GhoulWithADragonTattoo · 13/11/2013 12:28

That's a bloody cheek actually OP Shock

pianodoodle · 13/11/2013 12:52

Just because you're obviously in doesn't mean there can't be a whole host of reasons why you don't open the door.

My last neighbour would come to the door loads and if I'm up to my arms in dirty nappy I can't get to it very fast! She'd still stand there looking through the letter box wondering where on earth I could be Confused

pianodoodle · 13/11/2013 12:57

I wouldn't mind but it was always something daft like to ask if some new top made her look a funny shape.

The best was when she came back every minute for about fifteen minutes and when I eventually got to the door she wanted to borrow an egg.

Fair enough but she was making a point of saying she'd already put the frying pan on ten minutes ago and had the nerve to look impatient with me Grin

DontGiveAwayTheHomeworld · 13/11/2013 13:03

I don't often open the door if I'm not expecting someone, and I have the gall to sit in my living room with the windows open and the telly on when I'm doing it! Had some hilarious comments about how rude I am.

I do answer when it's the neighbours though, we live in quite a rural place, so we'll happily lend milk/sugar/tea/eggs to each other rather than make them hike to the shops.

fluffyraggies · 13/11/2013 13:04

piano how bloody annoying!

When i was still a teen living at home, the elderly neighbours decided it was their job to 'keep an eye on Fluffy' if my parents went away (few days to the coast occasionally). It was a bit of a joke, as my parents never asked them to do this - the neighbours were notorious busy bodies - so found great joy in pouncing on me every time i opened the front door, to ask me where i was going and knock at random times and try to peer round me to see what was going on. (Nothing was ever going on by the way - i wasn't daft enough to get up to any teenage mischief in my parents house. I would go out for that Grin)

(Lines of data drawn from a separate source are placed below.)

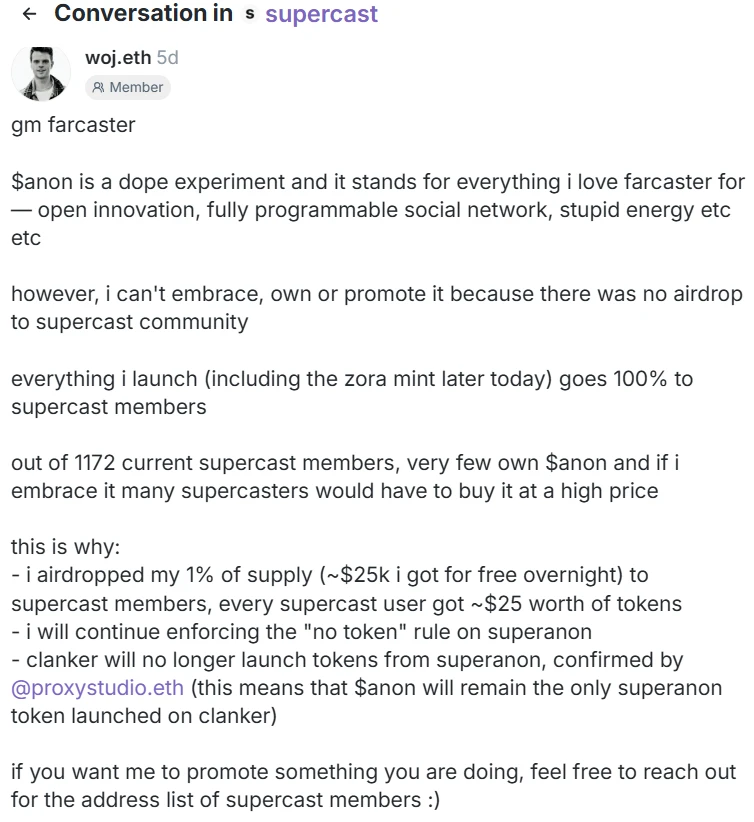
Task: Click woj.eth's circular profile picture
Action: pos(40,72)
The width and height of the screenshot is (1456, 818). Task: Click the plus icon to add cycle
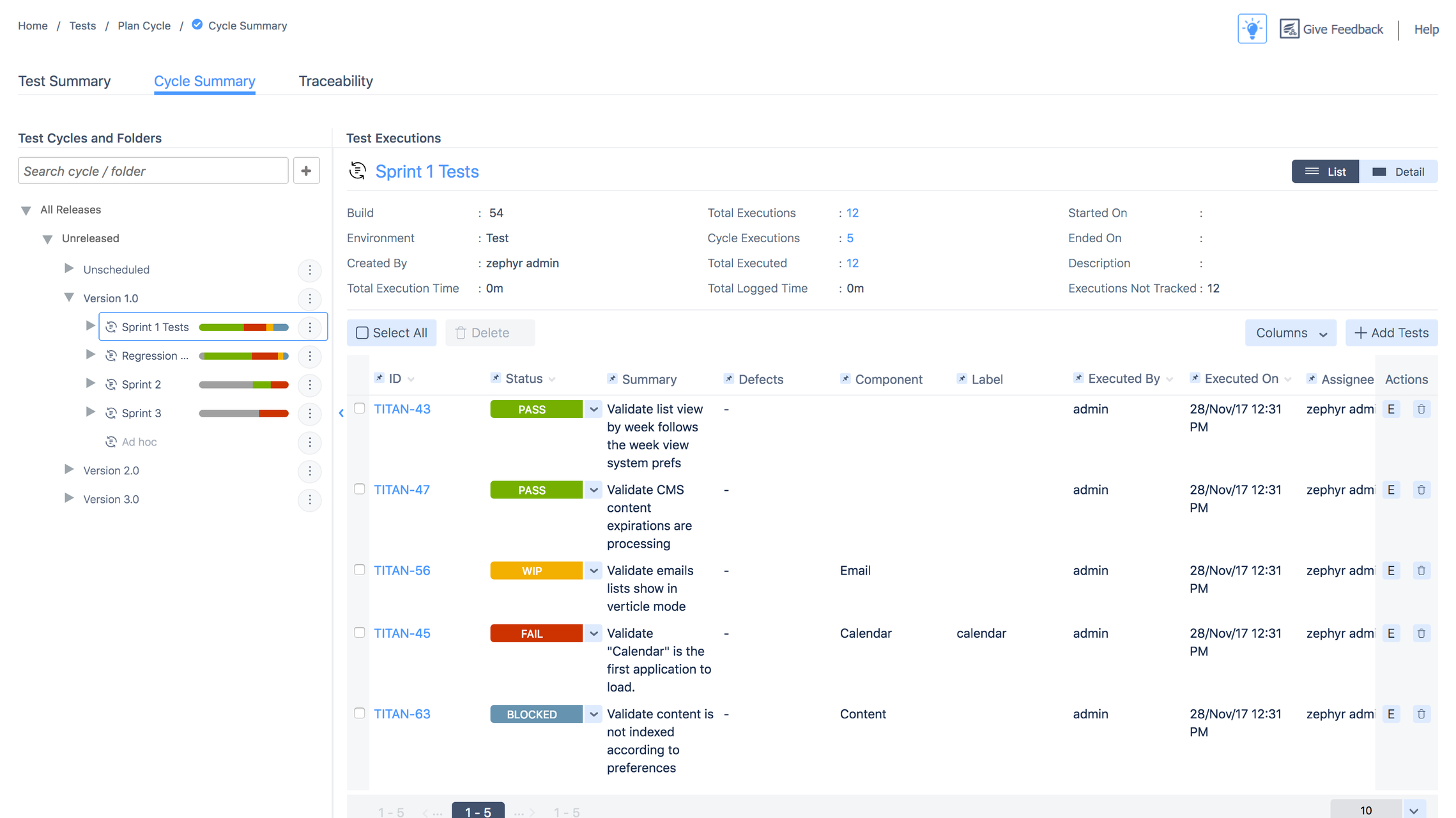[x=306, y=171]

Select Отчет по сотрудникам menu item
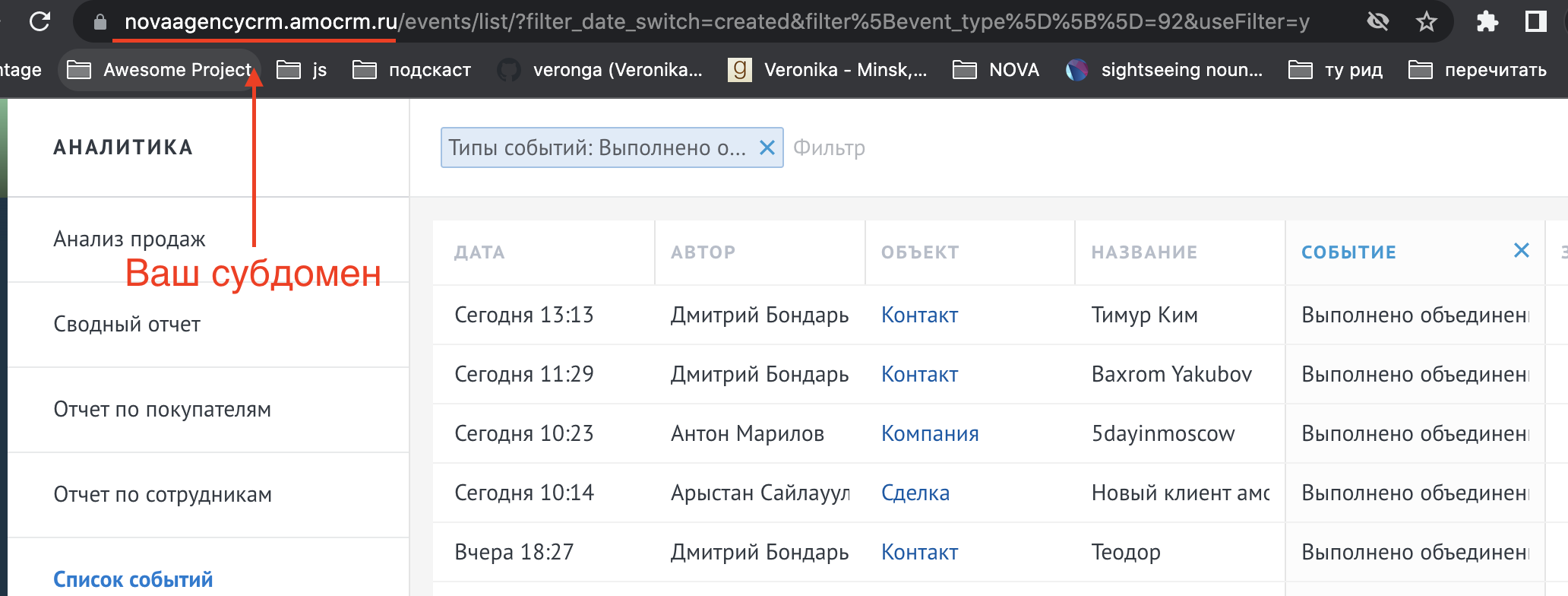click(163, 494)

On one occasion when i was about 17/18 i think, i decided i needn't answer the bloody door for them to nose at my business. So i didn't. They rang and rang the bell, and banged and banged on the door. Then the husband went round the back, leaned over the fence and started banging a stick hard on the back window! AngryShock

Then the window smashed!

Well - I burst out through that back door like a banshee! First time in my life i had ever shouted at anyone other than school mates.

They didn't snoop after that.

SaskiaRembrandtWasFramed · 13/11/2013 13:05

Just before Christmas last year, I had someone knocking repeatedly on my door, about seven or eight times. When I didn't answer - I was in the bath - she started banging on the window. So, I got out of the bath, put my dressing gown on, opened the door, only to find a drunk woman swaying on the doorstep and demanding to speak to 'Sue'. I am not Sue, there is no Sue here. I told her this, she told me to fuck off, and then staggered away.

So no, someone banging on your door over and over again does not mean it's something important.

And I still have no idea who she or Sue are. But if you happen to be that drunk woman, FUCK OFF YOURSELF!

fluffyraggies · 13/11/2013 13:07

Oh, and the excuse for knocking? ... They wondered ''if i realised i hadn't put my car in the garage when i came in'' ...

yeah.

JackNoneReacher · 13/11/2013 13:08

YANBU.

And what a surprise, there was no 'emergency' they just wanted to use your electricity (cheeky bastards) and were indignant when you didn't accommodate them!

HerlockSholmes · 13/11/2013 13:25

I have a peephole in the door so i can see who is there. anyone who comes to my door is under no illusions if i am in- DS jumps up and down shouting "Someone's at the door" so they can hear us.

if im not sure who it is ill open the landing window and speak from there, pretending ds has hidden the keys or something. usually its my neighbour wanting to see DS (she brings him a treat whenever she goes shopping bless her) or jahovas witnesses.